Genta mengerutkan keningnya. "Apa saya salah menyarankan kamu untuk mandi?"

"Pasti maksud Om Genta sekalian mandi bersamakan? Enggak ya, Om! Jangan harap!" tolak Kania mentah-mentah.

Genta tersenyum tipis. "Kapan saya meminta minta mandi bareng sama kamu? maksud saya menyarankan kamu mandi itu karena kamu dari luar. Kita tidak tahu virus apa yang sudah menempel di tubuh kamu. mencegah yang terbaik untuk Mikaelakan enggak ada salahnya, sayang. Apalagi dalam kondisi seperti ini."

Wajah Kania memerah. "Ehm, gitu maksudnya. Oke deh, aku mandi dulu." Kania rasanya ingin menenggelamkan dirinya pada lantai yang berada di bawahnya. Dia merasa malu sekali.

"Tapi kalau kamu mau kita mandi bareng sih, saya ayuk-ayuk aja ka!"

"Jangan ngarep Om!" Kania dengan wajahnya yang masih seperti kepiting rebus segera berlari ke kamar mandi setelah melemparkan handuk pada Genta.

"sayang, kalau kamu enggak bawa handuk gimana nanti keluarnya?" Genta masih bersorak.

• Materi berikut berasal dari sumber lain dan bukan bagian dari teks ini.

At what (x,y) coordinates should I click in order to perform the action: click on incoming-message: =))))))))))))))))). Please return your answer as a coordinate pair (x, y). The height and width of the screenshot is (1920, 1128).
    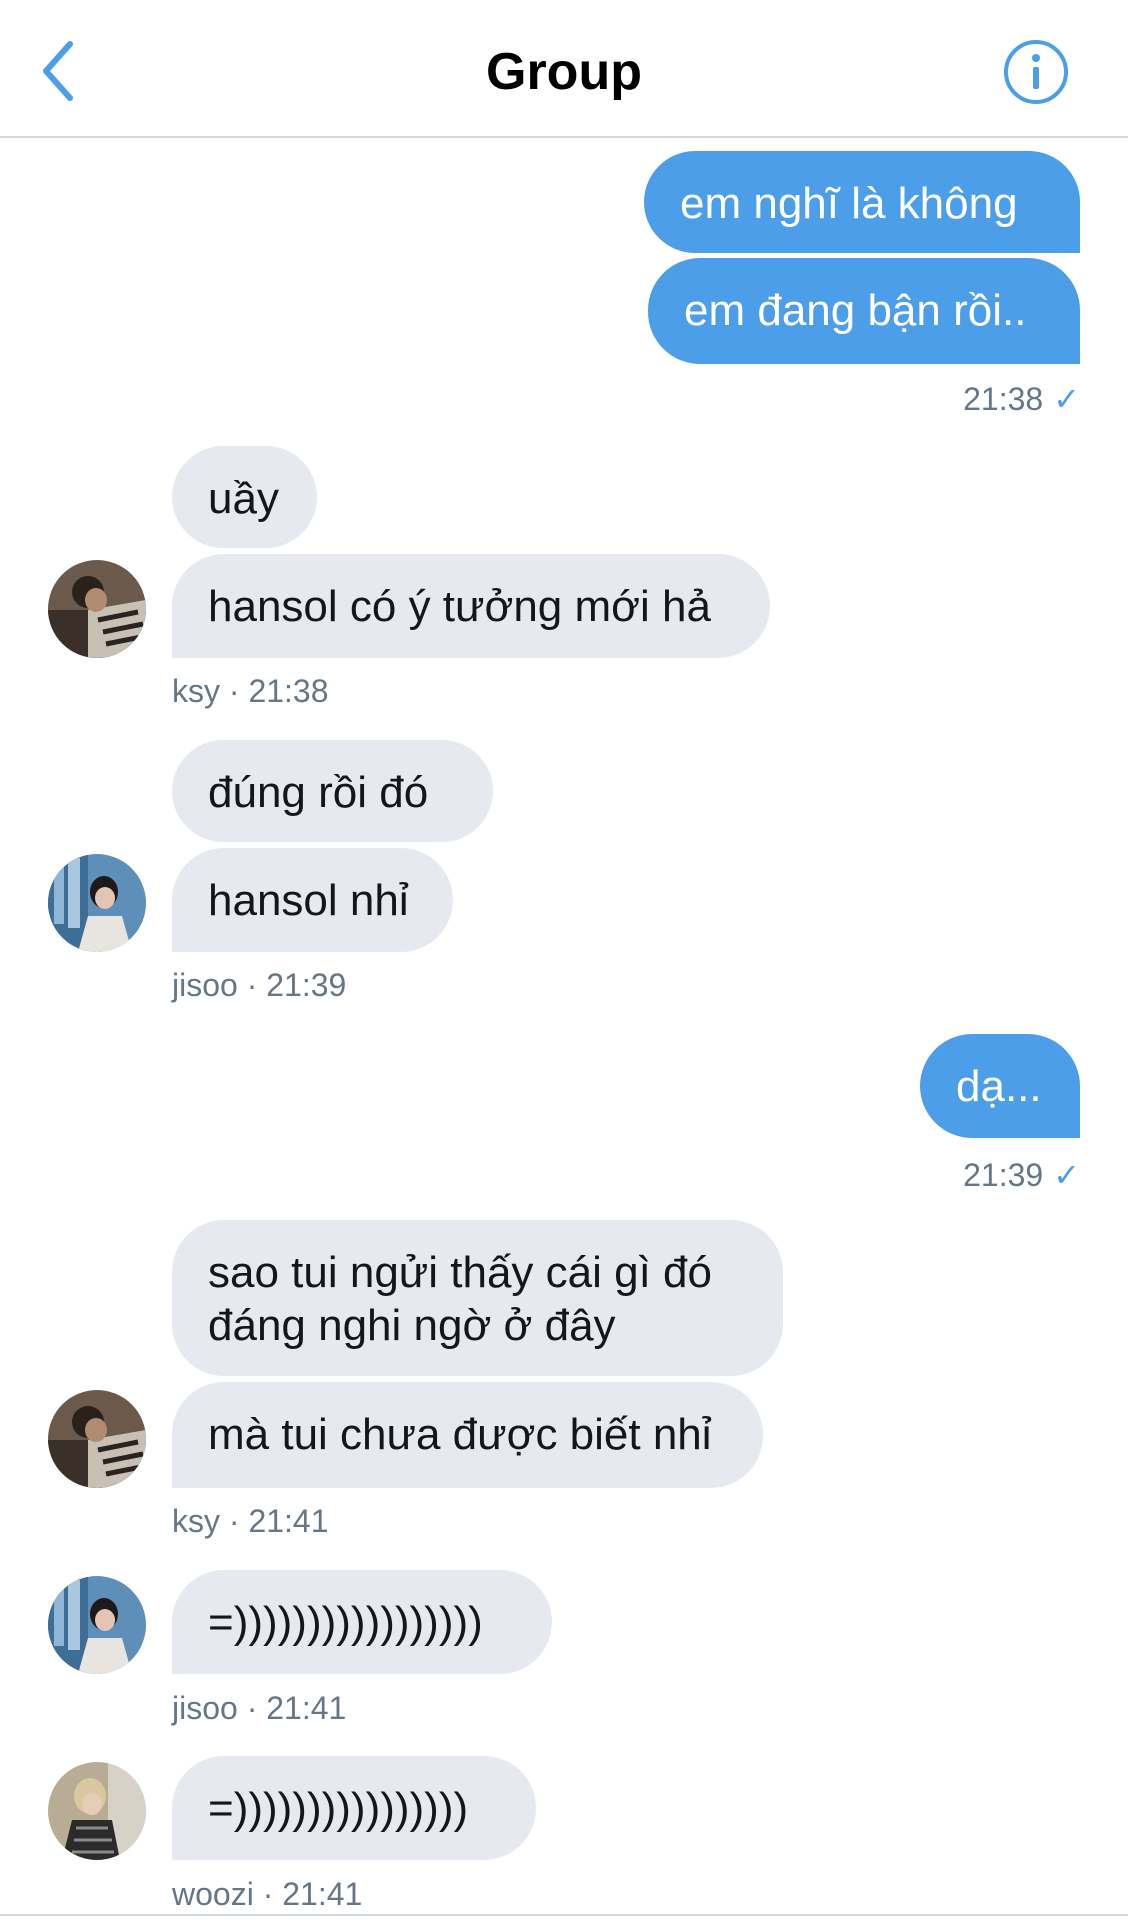
    Looking at the image, I should click on (362, 1622).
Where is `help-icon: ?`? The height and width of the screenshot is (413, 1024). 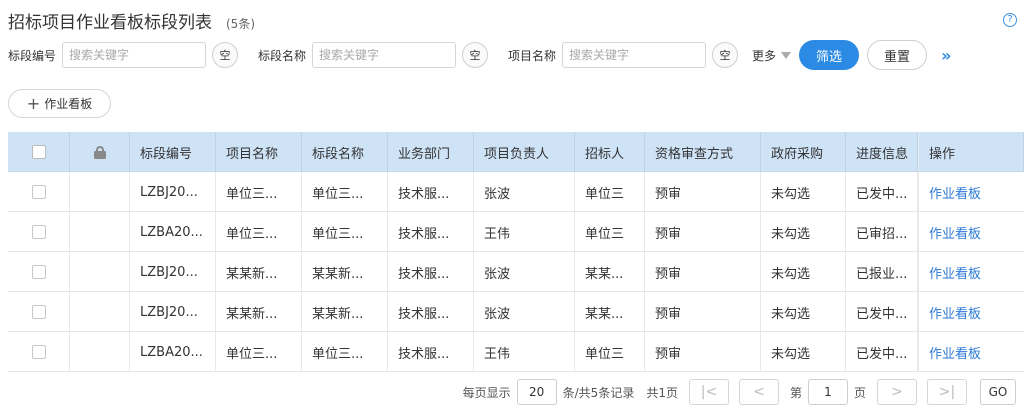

"Om Genta!" geram Kania penuh amarah. Apalagi dicampur dengan perasaan malu yang menyusupi tubunya. Genta terpaksa mengulum senyumnya dengan kelakuan isterinya itu. ia ingin tertawa terbahak-bahak tapi takut Kania semakin mengamuk.

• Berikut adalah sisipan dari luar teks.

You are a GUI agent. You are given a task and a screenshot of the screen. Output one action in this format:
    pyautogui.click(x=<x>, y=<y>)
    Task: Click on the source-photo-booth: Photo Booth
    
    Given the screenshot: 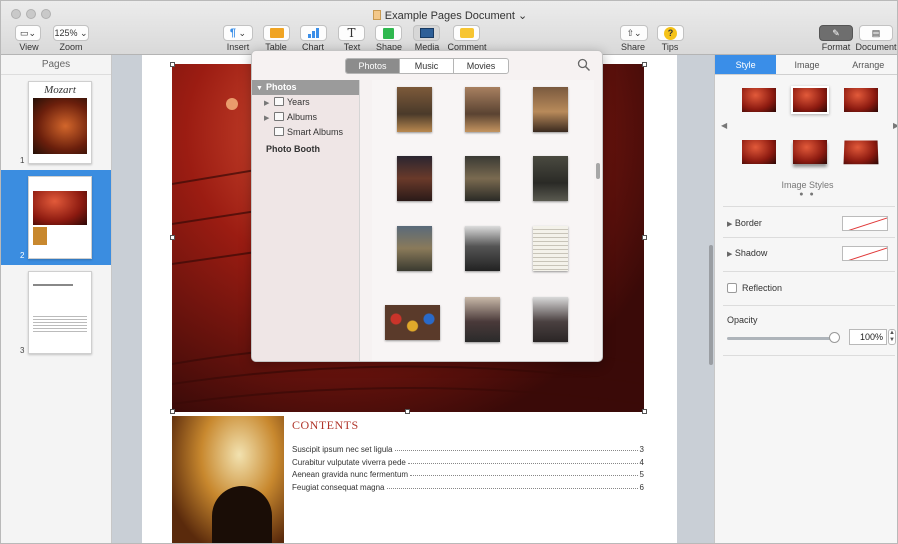 What is the action you would take?
    pyautogui.click(x=306, y=150)
    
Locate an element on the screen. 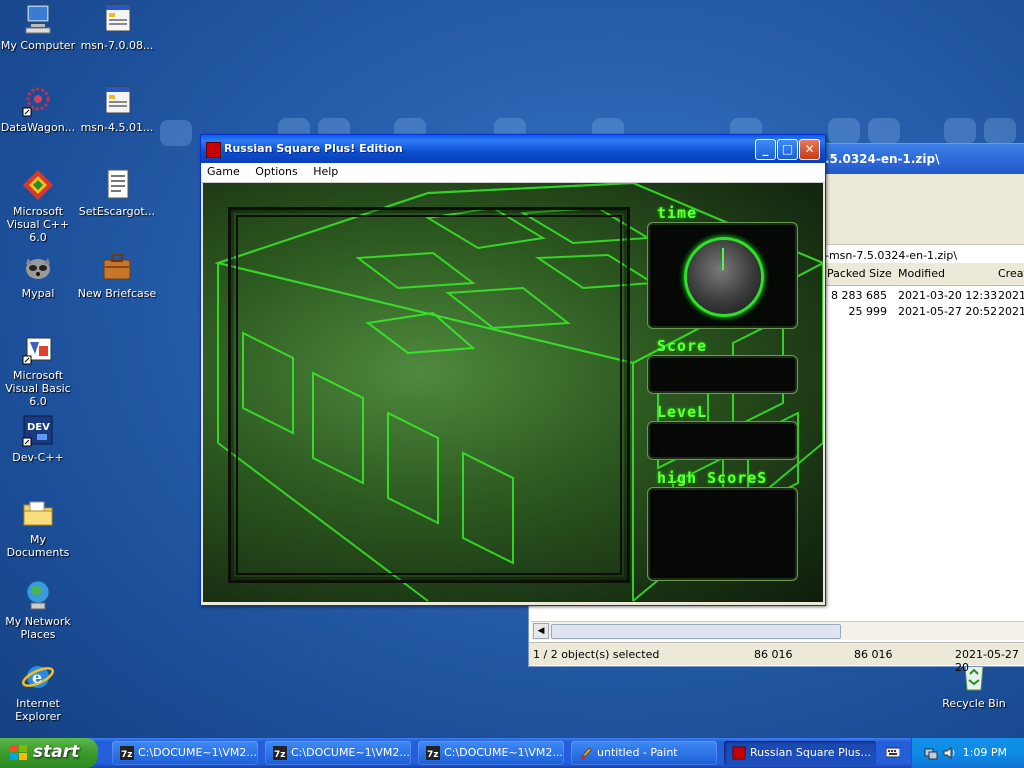 Image resolution: width=1024 pixels, height=768 pixels. raccoon-icon is located at coordinates (38, 267).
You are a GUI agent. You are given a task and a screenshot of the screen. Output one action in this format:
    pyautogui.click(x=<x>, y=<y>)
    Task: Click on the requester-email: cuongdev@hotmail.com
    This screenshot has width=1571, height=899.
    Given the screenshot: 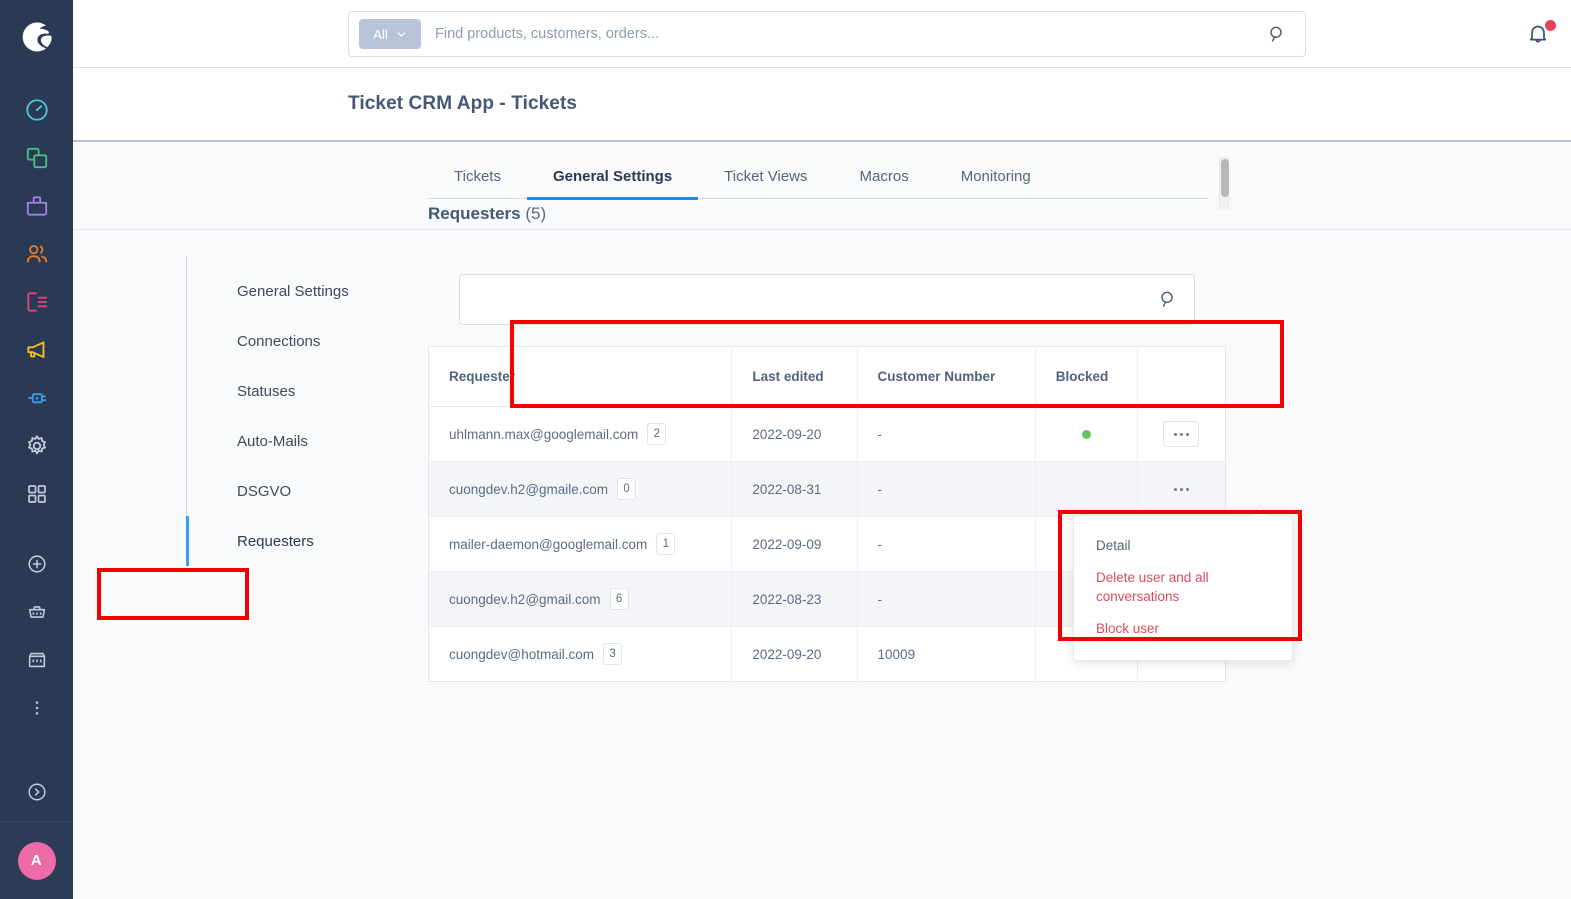 What is the action you would take?
    pyautogui.click(x=522, y=654)
    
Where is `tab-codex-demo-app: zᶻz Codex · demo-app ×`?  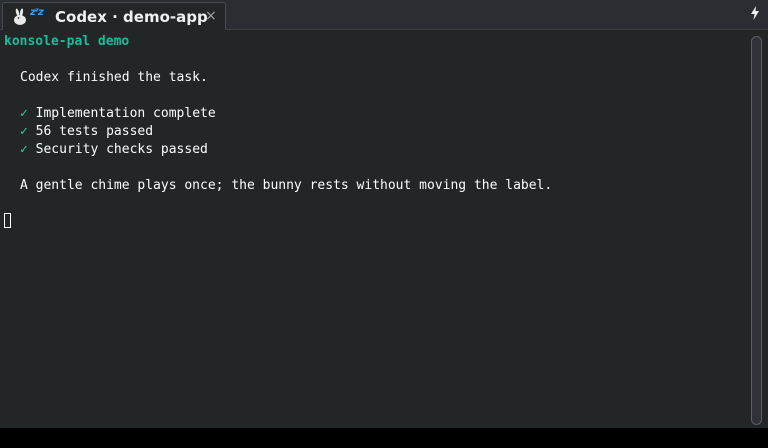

"Sayang, handuknya saya gantung di pintu ya," teriak Genta sebelum keluar kamar. Begitu berada di luar kamar barulah Genta mengeluarkan semua tawa yang tadi ditahannya.

"Ka', kenapa sih kamu selalu menggemaskan sayang?" bisik Genta sambil geleng-geleng kepala. Ia merasa lucu sekali melihat wajah malu Kania.